プロローグ
「はい、次の人」
入園式を明日に控え、大講堂には多くの新入生が集められていた。
魔力測定の為である。
この測定によって各クラスの生徒が割り振られる事になるのだが、
「おお……! コレは……!」
測定の為のクリスタルが一際輝きを放つ者がいた。
「ほう、この歳でもうこれほどの魔力が有るのか!」
「名前は……シュース・クレイン……そうか、クレイン家の……」
驚いていた教師達であったが、少女の名前を確認すると、納得したように頷いた。
「うむ、これならば……」
基本的に、クラス分けは各クラスで差ができないように割り振られるのだが、この少女のように突出していると、どのクラスに入れても浮いてしまう可能性が高い。

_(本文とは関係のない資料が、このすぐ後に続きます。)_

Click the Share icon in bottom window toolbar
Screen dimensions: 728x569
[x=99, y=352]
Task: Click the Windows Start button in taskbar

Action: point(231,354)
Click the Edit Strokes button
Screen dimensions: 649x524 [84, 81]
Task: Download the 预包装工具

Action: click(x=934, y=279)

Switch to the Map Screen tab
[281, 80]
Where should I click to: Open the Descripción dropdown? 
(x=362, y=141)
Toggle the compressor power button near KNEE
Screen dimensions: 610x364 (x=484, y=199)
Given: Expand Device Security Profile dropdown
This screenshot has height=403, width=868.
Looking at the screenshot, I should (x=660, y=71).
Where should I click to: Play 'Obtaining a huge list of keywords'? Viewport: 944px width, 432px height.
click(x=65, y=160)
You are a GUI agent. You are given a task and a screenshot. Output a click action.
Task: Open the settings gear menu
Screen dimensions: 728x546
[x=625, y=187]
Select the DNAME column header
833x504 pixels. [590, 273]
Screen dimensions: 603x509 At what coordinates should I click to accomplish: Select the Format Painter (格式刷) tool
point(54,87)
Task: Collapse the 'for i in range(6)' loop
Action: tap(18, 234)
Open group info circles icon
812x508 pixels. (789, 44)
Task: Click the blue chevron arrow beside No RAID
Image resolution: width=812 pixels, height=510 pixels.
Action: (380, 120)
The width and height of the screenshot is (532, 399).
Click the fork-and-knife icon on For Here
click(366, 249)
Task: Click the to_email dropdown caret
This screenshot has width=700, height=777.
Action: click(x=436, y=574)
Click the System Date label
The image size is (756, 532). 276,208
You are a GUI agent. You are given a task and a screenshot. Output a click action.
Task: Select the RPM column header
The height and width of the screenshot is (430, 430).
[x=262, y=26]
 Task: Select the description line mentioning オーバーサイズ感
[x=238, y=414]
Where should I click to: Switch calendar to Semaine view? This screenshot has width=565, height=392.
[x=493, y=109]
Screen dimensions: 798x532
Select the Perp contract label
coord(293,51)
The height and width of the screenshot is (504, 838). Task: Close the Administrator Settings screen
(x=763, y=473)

何より、優秀な人材は特に力を入れて育てる必要が有るのだ。
故に、
「この子は特別教室で良いでしょう」
「ですな」
教師達は少女の特別教室入りを決めた。
(特別教室だって……)
(本当にいるんだ?)
(ちっ……)
その様子を見ていた周りの新入生達が軽くザワついた。
「いえ、私は──」
少女が何かを言いかけたその時、
パキィィン──────
澄んだ音が響き渡り、ザワついていた大講堂内が静寂に包まれた。
何処から……等と探すまでもない。
その音がした方向からは眩いまでの光が溢れていた。
「ば……馬鹿な……⁉」
測定をしていた教師は自分の目を疑った。
クリスタルに大きなヒビが入ってしまったのだ。
しかも、そのヒビは拡がり続けて──
ッパァァン──────‼
砕け散った。
同時に、辺りを照らしていた眩い光も消える。
さっきまでの光の対比もあって、大講堂内が一際暗くなったように感じた。
「「……………………………………………………」」
測定をしていた教師達だけではなく、見ていた生徒達も理解が追い付かず、声を出せなかった。
「む……無限だ……」
やがてポツリと……新入生の様子を見に来ていた予言者が呟いた。